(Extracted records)

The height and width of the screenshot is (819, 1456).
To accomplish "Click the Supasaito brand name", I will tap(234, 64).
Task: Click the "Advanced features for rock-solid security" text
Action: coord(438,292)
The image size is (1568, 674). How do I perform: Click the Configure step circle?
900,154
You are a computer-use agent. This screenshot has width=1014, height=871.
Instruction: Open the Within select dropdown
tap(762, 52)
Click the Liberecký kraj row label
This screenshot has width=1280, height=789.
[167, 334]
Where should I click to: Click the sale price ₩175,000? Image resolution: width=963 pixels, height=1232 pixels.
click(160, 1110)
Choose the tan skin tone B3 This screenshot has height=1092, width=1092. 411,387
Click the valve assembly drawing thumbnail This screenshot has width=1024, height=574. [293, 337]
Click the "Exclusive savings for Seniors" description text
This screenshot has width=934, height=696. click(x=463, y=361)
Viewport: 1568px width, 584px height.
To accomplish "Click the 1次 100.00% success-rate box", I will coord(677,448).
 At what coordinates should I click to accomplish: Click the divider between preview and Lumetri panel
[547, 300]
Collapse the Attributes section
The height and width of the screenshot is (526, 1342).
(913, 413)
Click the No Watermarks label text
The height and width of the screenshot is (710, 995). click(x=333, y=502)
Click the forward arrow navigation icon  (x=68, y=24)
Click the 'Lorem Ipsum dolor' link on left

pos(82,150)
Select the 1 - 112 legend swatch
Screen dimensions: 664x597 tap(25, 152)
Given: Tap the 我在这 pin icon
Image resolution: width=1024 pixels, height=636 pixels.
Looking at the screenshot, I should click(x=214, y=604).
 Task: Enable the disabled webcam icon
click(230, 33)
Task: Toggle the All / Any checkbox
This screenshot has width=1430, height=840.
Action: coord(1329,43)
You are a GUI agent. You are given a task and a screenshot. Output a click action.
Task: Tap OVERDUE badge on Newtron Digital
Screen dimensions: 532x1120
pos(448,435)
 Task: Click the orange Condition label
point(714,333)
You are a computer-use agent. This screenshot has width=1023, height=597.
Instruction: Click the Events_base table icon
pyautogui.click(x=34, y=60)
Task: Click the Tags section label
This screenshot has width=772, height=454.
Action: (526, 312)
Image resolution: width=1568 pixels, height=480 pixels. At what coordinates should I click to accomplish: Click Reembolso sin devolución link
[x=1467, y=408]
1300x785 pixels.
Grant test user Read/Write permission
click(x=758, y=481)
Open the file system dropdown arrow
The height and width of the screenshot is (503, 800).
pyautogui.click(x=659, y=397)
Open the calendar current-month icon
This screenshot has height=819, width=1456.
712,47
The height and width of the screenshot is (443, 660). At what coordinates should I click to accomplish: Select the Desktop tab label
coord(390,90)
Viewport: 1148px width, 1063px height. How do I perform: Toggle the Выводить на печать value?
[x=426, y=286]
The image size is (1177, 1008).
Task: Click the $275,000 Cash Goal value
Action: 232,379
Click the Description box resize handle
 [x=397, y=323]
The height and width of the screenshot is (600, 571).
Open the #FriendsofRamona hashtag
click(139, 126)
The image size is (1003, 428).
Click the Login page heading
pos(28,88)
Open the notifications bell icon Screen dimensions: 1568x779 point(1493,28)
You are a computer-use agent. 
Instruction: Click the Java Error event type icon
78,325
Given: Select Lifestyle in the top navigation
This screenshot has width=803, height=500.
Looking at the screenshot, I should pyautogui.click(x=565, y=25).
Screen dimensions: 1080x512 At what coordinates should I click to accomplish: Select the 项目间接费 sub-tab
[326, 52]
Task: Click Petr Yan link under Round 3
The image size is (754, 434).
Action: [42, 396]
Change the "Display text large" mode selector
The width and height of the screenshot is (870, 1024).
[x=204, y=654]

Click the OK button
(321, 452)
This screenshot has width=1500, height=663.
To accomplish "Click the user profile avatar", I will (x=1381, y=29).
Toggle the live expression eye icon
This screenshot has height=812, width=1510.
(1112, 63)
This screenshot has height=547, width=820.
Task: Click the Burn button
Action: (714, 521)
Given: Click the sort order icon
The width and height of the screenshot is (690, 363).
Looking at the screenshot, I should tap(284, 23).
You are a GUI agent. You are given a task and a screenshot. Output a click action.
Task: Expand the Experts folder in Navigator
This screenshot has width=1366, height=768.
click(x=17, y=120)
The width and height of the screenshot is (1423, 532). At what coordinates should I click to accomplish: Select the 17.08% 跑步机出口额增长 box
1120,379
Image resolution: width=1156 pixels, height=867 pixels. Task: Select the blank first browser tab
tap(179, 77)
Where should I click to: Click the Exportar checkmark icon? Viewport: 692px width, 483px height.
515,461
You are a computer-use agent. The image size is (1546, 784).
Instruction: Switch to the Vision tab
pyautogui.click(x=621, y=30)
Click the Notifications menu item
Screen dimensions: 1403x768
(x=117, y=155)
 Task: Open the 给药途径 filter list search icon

§ TASK BRIEF
Put down each entry again, unchanged and complete.

§ THE ANSWER
The height and width of the screenshot is (819, 1456).
To accomplish "Click the Supasaito brand name", I will tap(234, 64).
Task: Click the "Advanced features for rock-solid security" text
Action: coord(438,292)
The image size is (1568, 674). How do I perform: Click the Configure step circle?
900,154
You are a computer-use agent. This screenshot has width=1014, height=871.
Instruction: Open the Within select dropdown
tap(762, 52)
Click the Liberecký kraj row label
This screenshot has width=1280, height=789.
[167, 334]
Where should I click to: Click the sale price ₩175,000? Image resolution: width=963 pixels, height=1232 pixels.
click(160, 1110)
Choose the tan skin tone B3 This screenshot has height=1092, width=1092. 411,387
Click the valve assembly drawing thumbnail This screenshot has width=1024, height=574. [293, 337]
Click the "Exclusive savings for Seniors" description text
This screenshot has width=934, height=696. click(x=463, y=361)
Viewport: 1568px width, 584px height.
To accomplish "Click the 1次 100.00% success-rate box", I will coord(677,448).
 At what coordinates should I click to accomplish: Click the divider between preview and Lumetri panel
[547, 300]
Collapse the Attributes section
The height and width of the screenshot is (526, 1342).
(913, 413)
Click the No Watermarks label text
The height and width of the screenshot is (710, 995). click(x=333, y=502)
Click the forward arrow navigation icon  (x=68, y=24)
Click the 'Lorem Ipsum dolor' link on left

pos(82,150)
Select the 1 - 112 legend swatch
Screen dimensions: 664x597 tap(25, 152)
Given: Tap the 我在这 pin icon
Image resolution: width=1024 pixels, height=636 pixels.
Looking at the screenshot, I should click(x=214, y=604).
 Task: Enable the disabled webcam icon
click(230, 33)
Task: Toggle the All / Any checkbox
This screenshot has width=1430, height=840.
Action: coord(1329,43)
You are a GUI agent. You are given a task and a screenshot. Output a click action.
Task: Tap OVERDUE badge on Newtron Digital
Screen dimensions: 532x1120
pos(448,435)
 Task: Click the orange Condition label
point(714,333)
You are a computer-use agent. This screenshot has width=1023, height=597.
Instruction: Click the Events_base table icon
pyautogui.click(x=34, y=60)
Task: Click the Tags section label
This screenshot has width=772, height=454.
Action: (526, 312)
Image resolution: width=1568 pixels, height=480 pixels. At what coordinates should I click to accomplish: Click Reembolso sin devolución link
[x=1467, y=408]
1300x785 pixels.
Grant test user Read/Write permission
click(x=758, y=481)
Open the file system dropdown arrow
The height and width of the screenshot is (503, 800).
pyautogui.click(x=659, y=397)
Open the calendar current-month icon
This screenshot has height=819, width=1456.
712,47
The height and width of the screenshot is (443, 660). At what coordinates should I click to accomplish: Select the Desktop tab label
coord(390,90)
Viewport: 1148px width, 1063px height. How do I perform: Toggle the Выводить на печать value?
[x=426, y=286]
The image size is (1177, 1008).
Task: Click the $275,000 Cash Goal value
Action: 232,379
Click the Description box resize handle
 [x=397, y=323]
The height and width of the screenshot is (600, 571).
Open the #FriendsofRamona hashtag
click(139, 126)
The image size is (1003, 428).
Click the Login page heading
pos(28,88)
Open the notifications bell icon Screen dimensions: 1568x779 point(1493,28)
You are a computer-use agent. 
Instruction: Click the Java Error event type icon
78,325
Given: Select Lifestyle in the top navigation
This screenshot has width=803, height=500.
Looking at the screenshot, I should pyautogui.click(x=565, y=25).
Screen dimensions: 1080x512 At what coordinates should I click to accomplish: Select the 项目间接费 sub-tab
[326, 52]
Task: Click Petr Yan link under Round 3
The image size is (754, 434).
Action: [42, 396]
Change the "Display text large" mode selector
The width and height of the screenshot is (870, 1024).
[x=204, y=654]

Click the OK button
(321, 452)
This screenshot has width=1500, height=663.
To accomplish "Click the user profile avatar", I will (x=1381, y=29).
Toggle the live expression eye icon
This screenshot has height=812, width=1510.
(1112, 63)
This screenshot has height=547, width=820.
Task: Click the Burn button
Action: (714, 521)
Given: Click the sort order icon
The width and height of the screenshot is (690, 363).
Looking at the screenshot, I should tap(284, 23).
You are a GUI agent. You are given a task and a screenshot. Output a click action.
Task: Expand the Experts folder in Navigator
This screenshot has width=1366, height=768.
click(x=17, y=120)
The width and height of the screenshot is (1423, 532). At what coordinates should I click to accomplish: Select the 17.08% 跑步机出口额增长 box
1120,379
Image resolution: width=1156 pixels, height=867 pixels. Task: Select the blank first browser tab
tap(179, 77)
Where should I click to: Click the Exportar checkmark icon? Viewport: 692px width, 483px height.
515,461
You are a computer-use agent. The image size is (1546, 784).
Instruction: Switch to the Vision tab
pyautogui.click(x=621, y=30)
Click the Notifications menu item
Screen dimensions: 1403x768
(x=117, y=155)
 Task: Open the 给药途径 filter list search icon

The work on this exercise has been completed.